> Written instruction: Rewrite every line of the records below as a Markdown table with two columns, "Row" and "Line", numbering the rows in order. Omit blank lines.
──────── Source material
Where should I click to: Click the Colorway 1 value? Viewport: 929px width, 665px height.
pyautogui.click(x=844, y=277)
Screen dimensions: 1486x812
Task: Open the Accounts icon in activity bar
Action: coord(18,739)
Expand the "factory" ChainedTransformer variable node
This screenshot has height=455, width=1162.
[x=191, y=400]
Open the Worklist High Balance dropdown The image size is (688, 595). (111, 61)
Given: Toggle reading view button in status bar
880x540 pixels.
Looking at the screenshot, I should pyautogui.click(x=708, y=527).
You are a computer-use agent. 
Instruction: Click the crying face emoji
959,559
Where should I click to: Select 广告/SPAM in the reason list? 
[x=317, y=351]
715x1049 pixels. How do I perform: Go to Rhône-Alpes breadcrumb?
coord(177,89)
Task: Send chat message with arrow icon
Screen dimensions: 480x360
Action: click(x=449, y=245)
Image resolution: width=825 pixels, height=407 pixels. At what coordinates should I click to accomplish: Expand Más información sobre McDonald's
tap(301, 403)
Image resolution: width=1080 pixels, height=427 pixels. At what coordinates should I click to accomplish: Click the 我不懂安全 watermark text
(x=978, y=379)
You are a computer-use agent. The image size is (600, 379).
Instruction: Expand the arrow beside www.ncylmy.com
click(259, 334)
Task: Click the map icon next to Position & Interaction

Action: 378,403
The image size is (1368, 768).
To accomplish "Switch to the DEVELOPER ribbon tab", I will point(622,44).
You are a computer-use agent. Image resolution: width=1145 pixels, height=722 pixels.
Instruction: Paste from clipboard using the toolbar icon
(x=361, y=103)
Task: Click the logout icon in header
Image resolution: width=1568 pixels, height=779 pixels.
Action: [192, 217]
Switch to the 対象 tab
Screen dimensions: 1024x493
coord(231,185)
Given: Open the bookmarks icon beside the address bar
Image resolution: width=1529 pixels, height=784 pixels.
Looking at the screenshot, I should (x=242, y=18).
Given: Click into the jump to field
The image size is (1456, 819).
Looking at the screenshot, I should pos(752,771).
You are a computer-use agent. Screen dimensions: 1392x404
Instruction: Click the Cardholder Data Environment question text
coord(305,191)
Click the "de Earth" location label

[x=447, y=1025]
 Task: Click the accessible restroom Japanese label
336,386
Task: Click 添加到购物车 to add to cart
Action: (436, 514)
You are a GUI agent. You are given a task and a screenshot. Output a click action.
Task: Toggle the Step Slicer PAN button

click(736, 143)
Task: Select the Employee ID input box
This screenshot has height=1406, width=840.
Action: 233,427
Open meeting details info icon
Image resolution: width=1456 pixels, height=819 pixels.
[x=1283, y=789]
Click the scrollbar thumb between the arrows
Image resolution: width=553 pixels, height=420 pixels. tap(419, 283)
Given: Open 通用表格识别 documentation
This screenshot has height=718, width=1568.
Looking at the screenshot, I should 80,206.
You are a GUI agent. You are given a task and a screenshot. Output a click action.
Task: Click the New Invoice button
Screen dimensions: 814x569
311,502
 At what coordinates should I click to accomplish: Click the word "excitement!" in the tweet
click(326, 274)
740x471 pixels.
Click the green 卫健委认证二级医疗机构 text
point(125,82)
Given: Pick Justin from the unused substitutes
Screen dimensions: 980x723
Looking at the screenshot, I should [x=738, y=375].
────────────────
> Exercise result:
| Row | Line |
|---|---|
| 1 | Where should I click to: Click the Colorway 1 value? Viewport: 929px width, 665px height. |
| 2 | pyautogui.click(x=844, y=277) |
| 3 | Screen dimensions: 1486x812 |
| 4 | Task: Open the Accounts icon in activity bar |
| 5 | Action: coord(18,739) |
| 6 | Expand the "factory" ChainedTransformer variable node |
| 7 | This screenshot has height=455, width=1162. |
| 8 | [x=191, y=400] |
| 9 | Open the Worklist High Balance dropdown The image size is (688, 595). (111, 61) |
| 10 | Given: Toggle reading view button in status bar |
| 11 | 880x540 pixels. |
| 12 | Looking at the screenshot, I should pyautogui.click(x=708, y=527). |
| 13 | You are a computer-use agent.  |
| 14 | Instruction: Click the crying face emoji |
| 15 | 959,559 |
| 16 | Where should I click to: Select 广告/SPAM in the reason list?  |
| 17 | [x=317, y=351] |
| 18 | 715x1049 pixels. How do I perform: Go to Rhône-Alpes breadcrumb? |
| 19 | coord(177,89) |
| 20 | Task: Send chat message with arrow icon |
| 21 | Screen dimensions: 480x360 |
| 22 | Action: click(x=449, y=245) |
| 23 | Image resolution: width=825 pixels, height=407 pixels. At what coordinates should I click to accomplish: Expand Más información sobre McDonald's |
| 24 | tap(301, 403) |
| 25 | Image resolution: width=1080 pixels, height=427 pixels. At what coordinates should I click to accomplish: Click the 我不懂安全 watermark text |
| 26 | (x=978, y=379) |
| 27 | You are a computer-use agent. The image size is (600, 379). |
| 28 | Instruction: Expand the arrow beside www.ncylmy.com |
| 29 | click(259, 334) |
| 30 | Task: Click the map icon next to Position & Interaction |
| 31 | Action: 378,403 |
| 32 | The image size is (1368, 768). |
| 33 | To accomplish "Switch to the DEVELOPER ribbon tab", I will point(622,44). |
| 34 | You are a computer-use agent. Image resolution: width=1145 pixels, height=722 pixels. |
| 35 | Instruction: Paste from clipboard using the toolbar icon |
| 36 | (x=361, y=103) |
| 37 | Task: Click the logout icon in header |
| 38 | Image resolution: width=1568 pixels, height=779 pixels. |
| 39 | Action: [192, 217] |
| 40 | Switch to the 対象 tab |
| 41 | Screen dimensions: 1024x493 |
| 42 | coord(231,185) |
| 43 | Given: Open the bookmarks icon beside the address bar |
| 44 | Image resolution: width=1529 pixels, height=784 pixels. |
| 45 | Looking at the screenshot, I should (x=242, y=18). |
| 46 | Given: Click into the jump to field |
| 47 | The image size is (1456, 819). |
| 48 | Looking at the screenshot, I should pos(752,771). |
| 49 | You are a computer-use agent. Screen dimensions: 1392x404 |
| 50 | Instruction: Click the Cardholder Data Environment question text |
| 51 | coord(305,191) |
| 52 | Click the "de Earth" location label |
| 53 | [x=447, y=1025] |
| 54 |  Task: Click the accessible restroom Japanese label |
| 55 | 336,386 |
| 56 | Task: Click 添加到购物车 to add to cart |
| 57 | Action: (436, 514) |
| 58 | You are a GUI agent. You are given a task and a screenshot. Output a click action. |
| 59 | Task: Toggle the Step Slicer PAN button |
| 60 | click(736, 143) |
| 61 | Task: Select the Employee ID input box |
| 62 | This screenshot has height=1406, width=840. |
| 63 | Action: 233,427 |
| 64 | Open meeting details info icon |
| 65 | Image resolution: width=1456 pixels, height=819 pixels. |
| 66 | [x=1283, y=789] |
| 67 | Click the scrollbar thumb between the arrows |
| 68 | Image resolution: width=553 pixels, height=420 pixels. tap(419, 283) |
| 69 | Given: Open 通用表格识别 documentation |
| 70 | This screenshot has height=718, width=1568. |
| 71 | Looking at the screenshot, I should 80,206. |
| 72 | You are a GUI agent. You are given a task and a screenshot. Output a click action. |
| 73 | Task: Click the New Invoice button |
| 74 | Screen dimensions: 814x569 |
| 75 | 311,502 |
| 76 |  At what coordinates should I click to accomplish: Click the word "excitement!" in the tweet |
| 77 | click(326, 274) |
| 78 | 740x471 pixels. |
| 79 | Click the green 卫健委认证二级医疗机构 text |
| 80 | point(125,82) |
| 81 | Given: Pick Justin from the unused substitutes |
| 82 | Screen dimensions: 980x723 |
| 83 | Looking at the screenshot, I should [x=738, y=375]. |